The anniversary dinner of the Royal Society was held on
Wednesday night at the Whitehall Rooms. Mr. Arnold- Forster, in proposing the toast of the evening, alluded very happily to the infinite opportunities for the work of scientifi- cally trained minds in our public Services, noting with satisfac- tion that no fewer than thirty-one Fellows either were, or had been, officers in the Royal Navy or Army. In particular, he prided himself on being associated with claiming from the Royal Society two of the most distinguished public servants we possessed, Professor Ewing and Sir George Clarke, whose lifelong studies and great accomplishments he had long desired to see placed at the disposal of the nation.

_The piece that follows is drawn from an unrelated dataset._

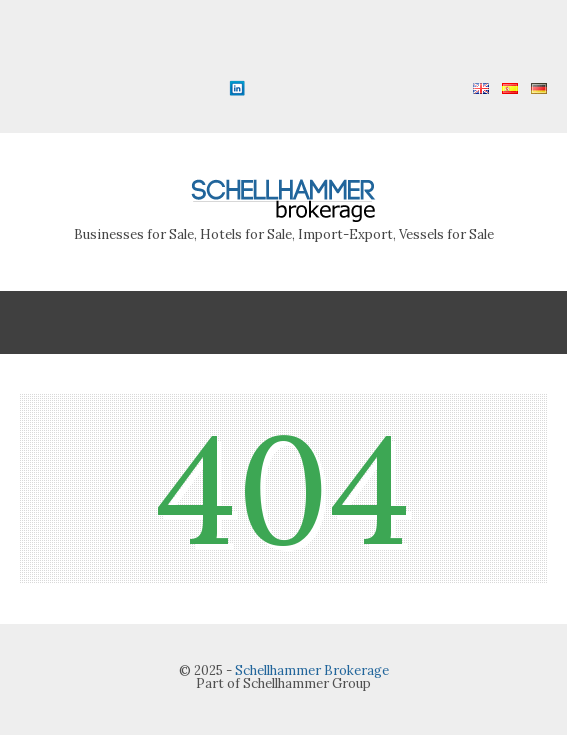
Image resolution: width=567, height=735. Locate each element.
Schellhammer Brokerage (312, 670)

The President, Sir William Huggins, spoke with eloquence and enthusiasm on the progress of science, and in particular of the successive confirmations of the doctrine that the cosmos had advanced, and was still advancing, by a process of orderly evolution. "Material mass gives place to the electric mass of moving electric charges. On this view, the chemical elements, each with its individual properties, but all falling into family groups according to a periodic law, have their origin in differences in the number of the electrons and in the figures of their giddy dances, whirling within the atom." By each discovery the vision of the world had become more glorious, the wonder of it more amazing. As to the Whence—the force that sustained the uniformity of Nature, and stood behind the obvious trend and direction of the development of the cosmos —and the Whither, "Science was silent ; but with eyes aflame looked forward to the coming day— 'When light shall spread Thro' all the seasons of the golden year."
The President concluded his address by eulogistic reference to the eight medallists,—Sir William Crookes, Professors Rutherford, Burnside, Perkin, and Cantor (of Halle), Colonel Bruce, Mr. Bateson, and Sir Joseph Swan.